▶ Activity
Output verbatim the line with "Open the Java (32 бита) applet icon" together with every line beneath it, ending at the last line of the entries.

▶ Data
════

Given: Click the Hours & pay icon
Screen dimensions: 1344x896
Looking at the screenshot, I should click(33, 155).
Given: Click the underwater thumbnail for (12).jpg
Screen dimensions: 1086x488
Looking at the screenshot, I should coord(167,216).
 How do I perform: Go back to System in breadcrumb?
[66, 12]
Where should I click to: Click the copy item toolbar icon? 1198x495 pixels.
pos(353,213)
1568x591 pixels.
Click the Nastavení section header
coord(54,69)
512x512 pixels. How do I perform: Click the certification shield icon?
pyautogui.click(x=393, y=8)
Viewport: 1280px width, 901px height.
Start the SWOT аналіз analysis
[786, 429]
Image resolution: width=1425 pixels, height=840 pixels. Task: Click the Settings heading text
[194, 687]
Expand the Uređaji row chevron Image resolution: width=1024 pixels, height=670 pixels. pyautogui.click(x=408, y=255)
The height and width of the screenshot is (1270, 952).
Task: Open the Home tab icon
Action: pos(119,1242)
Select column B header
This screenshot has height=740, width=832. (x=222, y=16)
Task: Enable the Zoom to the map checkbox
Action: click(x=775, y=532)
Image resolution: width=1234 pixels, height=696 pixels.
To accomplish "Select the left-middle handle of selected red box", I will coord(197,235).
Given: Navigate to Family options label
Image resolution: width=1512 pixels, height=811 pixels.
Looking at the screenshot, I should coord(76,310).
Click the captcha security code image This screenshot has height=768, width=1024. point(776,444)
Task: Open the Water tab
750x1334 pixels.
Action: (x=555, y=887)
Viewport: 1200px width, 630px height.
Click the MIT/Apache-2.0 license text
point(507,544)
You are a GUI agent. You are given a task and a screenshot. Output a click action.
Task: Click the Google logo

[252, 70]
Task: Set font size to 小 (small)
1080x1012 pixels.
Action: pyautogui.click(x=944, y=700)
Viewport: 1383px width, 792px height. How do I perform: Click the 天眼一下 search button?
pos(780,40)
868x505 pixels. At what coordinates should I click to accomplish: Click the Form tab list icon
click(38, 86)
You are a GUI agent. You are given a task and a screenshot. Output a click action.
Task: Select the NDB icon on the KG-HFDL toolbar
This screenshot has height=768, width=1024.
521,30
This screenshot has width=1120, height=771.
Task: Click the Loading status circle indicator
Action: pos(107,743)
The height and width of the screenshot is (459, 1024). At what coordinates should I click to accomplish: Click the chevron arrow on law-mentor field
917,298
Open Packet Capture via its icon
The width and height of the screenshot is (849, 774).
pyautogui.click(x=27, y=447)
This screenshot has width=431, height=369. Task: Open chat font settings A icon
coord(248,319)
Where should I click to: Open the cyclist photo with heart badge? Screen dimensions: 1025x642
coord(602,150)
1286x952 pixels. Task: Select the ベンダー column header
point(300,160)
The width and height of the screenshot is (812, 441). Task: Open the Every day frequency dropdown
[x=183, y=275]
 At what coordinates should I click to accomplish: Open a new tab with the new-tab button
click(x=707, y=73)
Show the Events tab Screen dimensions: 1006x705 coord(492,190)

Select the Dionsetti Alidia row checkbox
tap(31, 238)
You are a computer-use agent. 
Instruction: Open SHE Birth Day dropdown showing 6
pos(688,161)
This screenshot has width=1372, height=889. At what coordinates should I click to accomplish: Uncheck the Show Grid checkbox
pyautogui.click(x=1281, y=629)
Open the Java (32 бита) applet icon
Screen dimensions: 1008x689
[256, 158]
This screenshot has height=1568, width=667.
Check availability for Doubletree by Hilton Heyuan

════

▶ Solution to this exercise
Open the Java (32 бита) applet icon
Screen dimensions: 1008x689
[256, 158]
This screenshot has height=1568, width=667.
Check availability for Doubletree by Hilton Heyuan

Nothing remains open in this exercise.